Connie is a lovely woman I met her litter of puppies out of Raina (a Lumiere bitch last year and observed Terry, Judy, and Natalie of Lumiere evaluate the litter) they were all sweet gorgeous pups!!

She will be super helpful and able to answer any of your questions, also give terry and Judy some time to reply its smack dab in the middle of a heavy show season and they might not be able to reply Super swiftly. I've met several of each of these breeders dogs and I can say that they are all beautiful as well as sweet tempered ^_^


----------



## ArreauStandardPoodle (Sep 1, 2009)

I have a couple of litters expected next year. We just bred our Jenny to Quincy, our black champion. These puppies are all spoken for however. We hope to do two breedings in the Spring. Depending on what Quincy produces with Jenny, we might breed him to either Marlowe or Betty-Jo. The other girl will be bred to Flynn (Dayspring Sun King at Arreau). One of these litters is also spoken for. We will also be breeding, late in the 2013, and pending testing, Betty-Jo's daughter Cayenne, who is the darkest red Standard I have ever seen. This girl also has glorious pigment. We have not yet chosen a sire for her premier litter, but will be shooting for a red boy.

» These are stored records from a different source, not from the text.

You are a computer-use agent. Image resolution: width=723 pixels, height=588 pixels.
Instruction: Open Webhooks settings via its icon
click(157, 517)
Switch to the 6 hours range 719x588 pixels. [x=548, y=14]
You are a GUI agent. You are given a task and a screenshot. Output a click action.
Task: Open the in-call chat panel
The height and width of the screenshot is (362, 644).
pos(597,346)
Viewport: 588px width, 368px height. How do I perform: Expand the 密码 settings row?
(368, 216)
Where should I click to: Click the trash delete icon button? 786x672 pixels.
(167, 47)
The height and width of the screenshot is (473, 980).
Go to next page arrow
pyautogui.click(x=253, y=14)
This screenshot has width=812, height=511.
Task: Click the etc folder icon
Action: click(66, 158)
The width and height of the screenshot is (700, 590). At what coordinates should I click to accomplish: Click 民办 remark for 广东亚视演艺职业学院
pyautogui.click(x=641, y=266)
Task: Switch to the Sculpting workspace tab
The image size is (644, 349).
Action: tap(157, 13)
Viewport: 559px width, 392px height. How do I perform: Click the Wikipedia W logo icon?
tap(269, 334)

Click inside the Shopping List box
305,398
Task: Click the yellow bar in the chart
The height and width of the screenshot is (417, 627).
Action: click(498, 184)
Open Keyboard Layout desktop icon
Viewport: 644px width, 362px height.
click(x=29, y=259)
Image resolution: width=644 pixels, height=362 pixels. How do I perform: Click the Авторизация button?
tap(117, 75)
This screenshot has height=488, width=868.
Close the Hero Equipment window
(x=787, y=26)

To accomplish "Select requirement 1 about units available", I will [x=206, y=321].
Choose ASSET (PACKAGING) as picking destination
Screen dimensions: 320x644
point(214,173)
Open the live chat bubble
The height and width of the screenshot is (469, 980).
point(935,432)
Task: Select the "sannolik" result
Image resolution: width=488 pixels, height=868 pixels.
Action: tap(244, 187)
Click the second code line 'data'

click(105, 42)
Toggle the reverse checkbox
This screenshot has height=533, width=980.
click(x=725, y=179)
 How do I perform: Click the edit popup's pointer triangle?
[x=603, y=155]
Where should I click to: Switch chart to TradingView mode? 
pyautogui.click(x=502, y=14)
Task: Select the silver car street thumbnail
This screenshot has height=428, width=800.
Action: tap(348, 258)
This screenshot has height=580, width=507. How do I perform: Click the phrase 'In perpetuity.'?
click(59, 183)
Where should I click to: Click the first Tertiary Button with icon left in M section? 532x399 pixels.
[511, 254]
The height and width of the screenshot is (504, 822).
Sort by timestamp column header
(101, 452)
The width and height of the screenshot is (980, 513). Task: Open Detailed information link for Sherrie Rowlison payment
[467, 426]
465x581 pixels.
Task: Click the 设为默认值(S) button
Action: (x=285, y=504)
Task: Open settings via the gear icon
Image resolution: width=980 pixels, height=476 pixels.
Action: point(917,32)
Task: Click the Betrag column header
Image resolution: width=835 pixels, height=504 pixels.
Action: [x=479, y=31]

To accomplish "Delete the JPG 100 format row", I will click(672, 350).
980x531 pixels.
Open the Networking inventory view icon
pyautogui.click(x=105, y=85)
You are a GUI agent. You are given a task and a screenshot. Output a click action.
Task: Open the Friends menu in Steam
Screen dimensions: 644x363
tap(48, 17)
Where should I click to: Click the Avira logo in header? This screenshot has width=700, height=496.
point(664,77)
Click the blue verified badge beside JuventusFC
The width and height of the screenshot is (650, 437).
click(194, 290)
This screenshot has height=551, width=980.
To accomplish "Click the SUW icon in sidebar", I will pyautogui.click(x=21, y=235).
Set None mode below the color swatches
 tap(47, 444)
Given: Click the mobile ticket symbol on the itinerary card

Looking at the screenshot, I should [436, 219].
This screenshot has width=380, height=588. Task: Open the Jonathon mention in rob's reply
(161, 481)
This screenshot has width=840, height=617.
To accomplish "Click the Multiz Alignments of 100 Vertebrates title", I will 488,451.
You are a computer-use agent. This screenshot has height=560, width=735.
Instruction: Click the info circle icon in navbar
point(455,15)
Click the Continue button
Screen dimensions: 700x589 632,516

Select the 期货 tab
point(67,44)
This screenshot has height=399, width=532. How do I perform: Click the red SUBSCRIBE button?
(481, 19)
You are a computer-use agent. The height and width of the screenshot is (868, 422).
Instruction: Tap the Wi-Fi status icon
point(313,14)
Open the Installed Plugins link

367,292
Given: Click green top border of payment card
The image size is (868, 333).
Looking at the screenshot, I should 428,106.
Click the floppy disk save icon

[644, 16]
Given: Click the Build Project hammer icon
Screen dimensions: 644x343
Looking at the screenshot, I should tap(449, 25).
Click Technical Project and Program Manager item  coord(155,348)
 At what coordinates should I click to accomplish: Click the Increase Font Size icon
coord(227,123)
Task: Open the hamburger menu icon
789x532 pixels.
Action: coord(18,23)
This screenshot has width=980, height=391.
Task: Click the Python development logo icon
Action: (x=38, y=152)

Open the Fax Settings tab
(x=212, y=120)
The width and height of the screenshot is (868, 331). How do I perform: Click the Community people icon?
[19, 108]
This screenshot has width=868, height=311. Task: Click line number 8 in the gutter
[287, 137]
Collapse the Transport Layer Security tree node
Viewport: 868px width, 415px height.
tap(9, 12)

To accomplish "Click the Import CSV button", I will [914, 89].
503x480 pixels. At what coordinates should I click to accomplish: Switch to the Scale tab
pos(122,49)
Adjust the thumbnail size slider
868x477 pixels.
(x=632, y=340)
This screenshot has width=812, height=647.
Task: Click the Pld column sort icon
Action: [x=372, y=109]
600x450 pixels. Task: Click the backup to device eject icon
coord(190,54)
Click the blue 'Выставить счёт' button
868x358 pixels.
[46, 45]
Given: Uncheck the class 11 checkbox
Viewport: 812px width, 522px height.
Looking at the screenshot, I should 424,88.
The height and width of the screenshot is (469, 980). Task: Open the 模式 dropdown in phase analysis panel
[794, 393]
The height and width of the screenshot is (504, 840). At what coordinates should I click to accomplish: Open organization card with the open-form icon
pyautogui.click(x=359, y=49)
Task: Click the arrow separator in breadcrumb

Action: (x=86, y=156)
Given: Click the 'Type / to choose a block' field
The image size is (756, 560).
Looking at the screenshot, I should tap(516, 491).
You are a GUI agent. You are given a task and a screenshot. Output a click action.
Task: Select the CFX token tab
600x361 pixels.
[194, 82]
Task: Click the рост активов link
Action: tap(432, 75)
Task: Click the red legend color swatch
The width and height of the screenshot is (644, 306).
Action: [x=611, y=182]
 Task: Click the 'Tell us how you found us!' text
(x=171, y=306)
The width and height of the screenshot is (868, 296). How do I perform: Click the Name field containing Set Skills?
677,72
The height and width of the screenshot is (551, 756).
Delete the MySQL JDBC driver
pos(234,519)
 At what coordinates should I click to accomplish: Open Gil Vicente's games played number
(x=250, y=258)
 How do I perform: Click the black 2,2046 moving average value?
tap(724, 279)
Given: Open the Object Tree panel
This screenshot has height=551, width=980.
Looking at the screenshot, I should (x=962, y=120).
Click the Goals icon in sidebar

Thanks peppersb and Plumcrazy! You are very kind!


----------



## Keithsomething (Oct 31, 2009)

sealy did you ever get ahold of COnnie or one of the other amazing breeders I mentioned? I know Terry is at the Canfield cluster this week but his partner should be able to help you with any questions if you called or emailed ^_^


----------



## Marcoislandmom (Mar 15, 2012)

Sealy got a puppy. Looking forward to seeing pictures soon.


----------



## Keithsomething (Oct 31, 2009)

Oh that's so exciting who did you get your puppy from Sealy?


----------



## Sealy (Jul 16, 2012)

Keithsomething,

I was able to touch base with Connie in early June and she was expecting a litter of creme, apricot, and possibly red. But, I was unable to get additional info from her. (I only tried contacting her 1 other time. 

Terry did indeed get back to me. He is only going to have apricots available and I had my hear set on red.

Thanks,
Kristi


----------



## Sealy (Jul 16, 2012)

*Ruby*

Here are a couple of pics of Ruby!


----------



## petitpie (Nov 16, 2011)

Ruby is so sweet and adorable. Congratulations!


----------



## Marcoislandmom (Mar 15, 2012)

Ruby is adorable. Congratulations.


----------



## sophiebonita (Jul 10, 2012)

Aw hi im a new mpoo owner you got a really gorgeous pup


Sent from my iPhone using PG Free


----------



## jazzipoodle (Mar 30, 2010)

She's a cutie! Congratulations!


----------